Selected excerpt ->
What is a “No Man Plan”?  This is my plan for the next five years of my life.  It includes the goals I have set for myself: Finish my time in Germany, get a job when returning to California, finish college with heavy semesters, (and possibly summer school), and buy a house when I graduate with my BA degree.  Oh, and not to mention: Leaving guys (or at least, guys in the romantic sense) out of the picture for the next five years.

Why would I want to leave guys and romance out of the next five years of my life?

In less than a month, I will be 22-years-old. Not only will my age be changing by one digit, but I’ll also be having my 22-year anniversary of being single.

I've mentioned this before - but for a review - just in case you haven't read the other entries: I have never been on a date.  I have never had an actual boyfriend.  I have never been kissed…All of which, is considered to be “weird” by American standards. 

Sometimes I look around at all my friend and at people my age.  Most people, by the age of 22, have already been on a date.  Many of my friends that are my age are now engaged, married, and/or already have children.  While I know I want to wait for the right guy and that I don’t want to settle for anything less then God’s plan, I still sometimes feel behind in the relationship world.  In fact, when I was 18-years-old, a 12-year-old told me that I should join a dating website like eHarmony.

While I have been blessed to avoid so much heartache that many American teen girls face by the age of 15 or 16, I haven’t been as lucky to completely avoid all heart aches – even in the midst of being single.

Although I have always been single, I have had feelings for a few guys that I have known.  Little did I know, before I started to have feelings for them, that these male friends in my life would one day be a new root in my of heartbreak. 

Let me introduce my friend Jason*.  He and I were really great friends.  We talked often about every topic under the sun.  Our families had a long history of friendships, and he and I became really good friends.  Things were going great between us, and honestly, I was getting mixed signals from him.  One minute I would be getting signals from him that he might have feelings in return, but the next minute I wouldn’t be sure.

I never told him how I felt about him (in fact, I’ve never told any guy I’ve been interested in that I had feelings for him)…so we always stayed completely on a friendship level.  As great as our friendship was, I guess I was deceived.  We were talking like normal one day, and then I never heard from him again.  I’m not sure if I did or said anything to upset him, or if he had something take place in his life that made him fall off the face of the planet.  I may never know why our friendship ended the way it did, but it was a hard heartache for me to recover from.

Then there is my friend Wesley*.  Boy, did I fall hard for Wesley!  We started as friends, and eventually I found myself head-over-heels for this guy.  I found my feelings for Wesley to be very inconvenient as I was content being single and more than content not having feelings for anyone.  In fact, I tried as hard as I could to get away from how I felt.  Once I discovered I had feelings for him, I prayed to God, “Lord…Please give Wesley one of three things: Bad breath, bad body odor, or a personality trait that I would consider as a big enough flaw to break my interest, but not big enough to prevent a good friendship from taking place.”

Well, Wesley brushed his teeth, was well groomed, and was a great guy.  We complimented one another in many ways and our friendship grew stronger…and my feelings for him grew with it.

Problem to work on -> Reproduce the passage of the text about the five-year "No Man Plan," starting at "Why would I" and ending at "anniversary of being single.".

Given information ->
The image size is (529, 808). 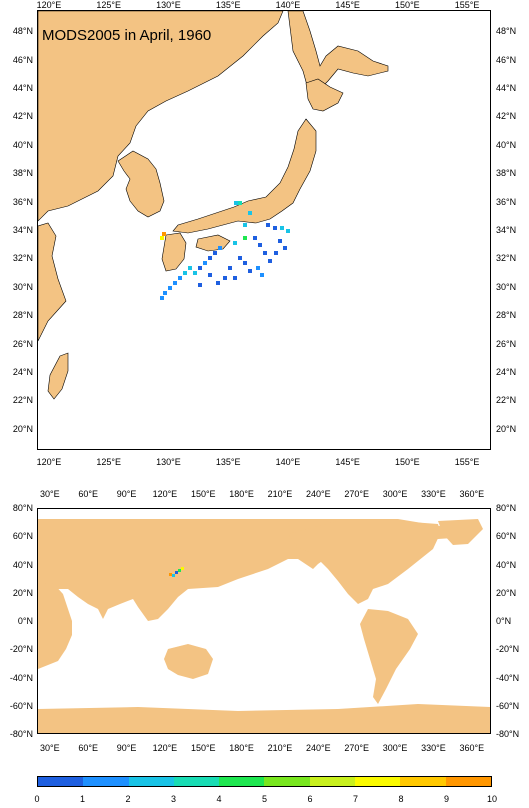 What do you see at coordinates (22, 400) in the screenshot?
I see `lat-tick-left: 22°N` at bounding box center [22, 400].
...
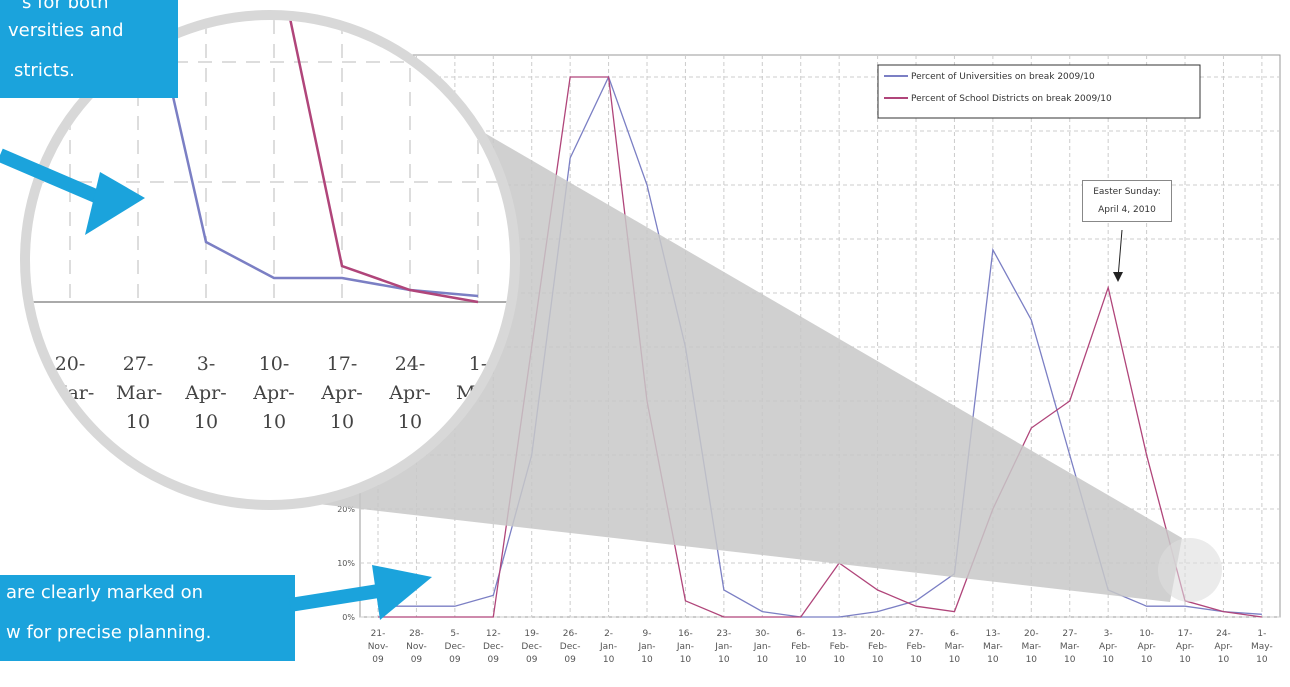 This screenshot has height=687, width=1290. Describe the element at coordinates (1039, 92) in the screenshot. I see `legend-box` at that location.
--
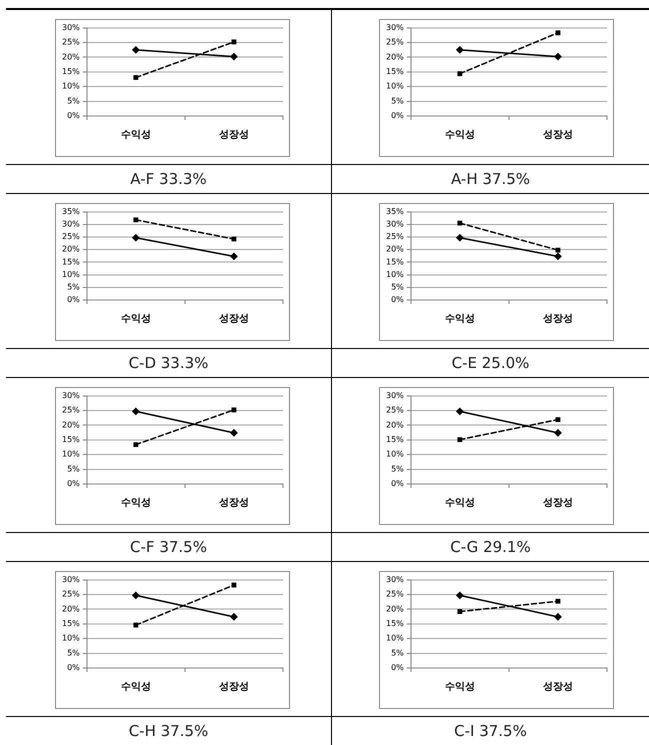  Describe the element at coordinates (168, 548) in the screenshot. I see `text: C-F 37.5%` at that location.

Response below ->
Why would I want to leave guys and romance out of the next five years of my life?

In less than a month, I will be 22-years-old. Not only will my age be changing by one digit, but I’ll also be having my 22-year anniversary of being single.